Pull out every line below that holds the word "This".
----- Listed records
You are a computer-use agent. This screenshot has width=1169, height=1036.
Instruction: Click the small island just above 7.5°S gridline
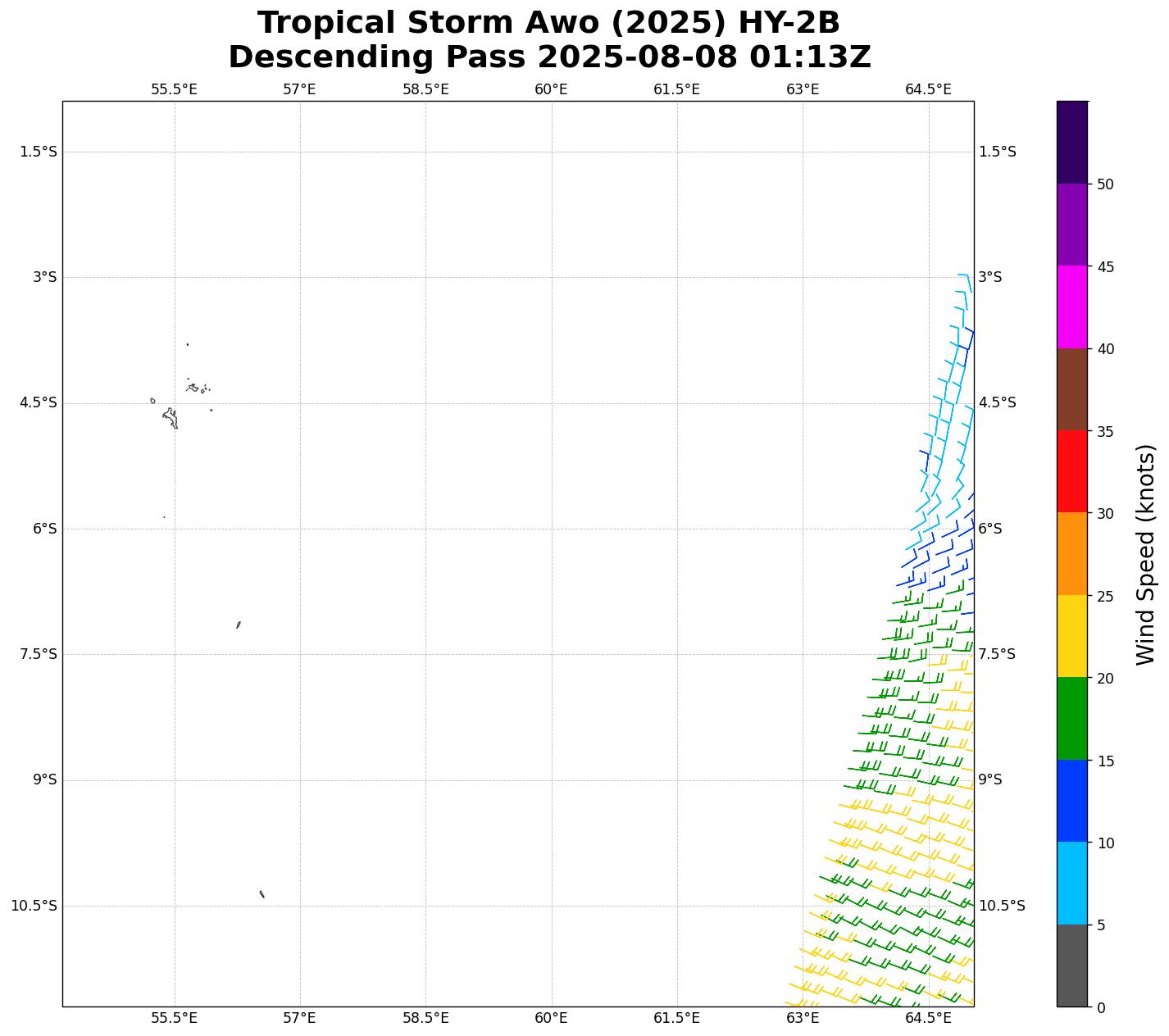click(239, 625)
----------
----- Listed records
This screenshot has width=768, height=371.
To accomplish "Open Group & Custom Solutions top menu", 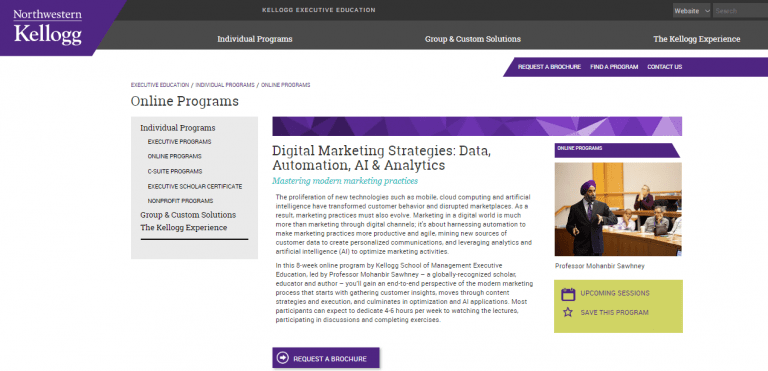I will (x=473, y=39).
----------
→ Solution
You are a computer-use agent. This screenshot has width=1169, height=1036.
This screenshot has width=768, height=371.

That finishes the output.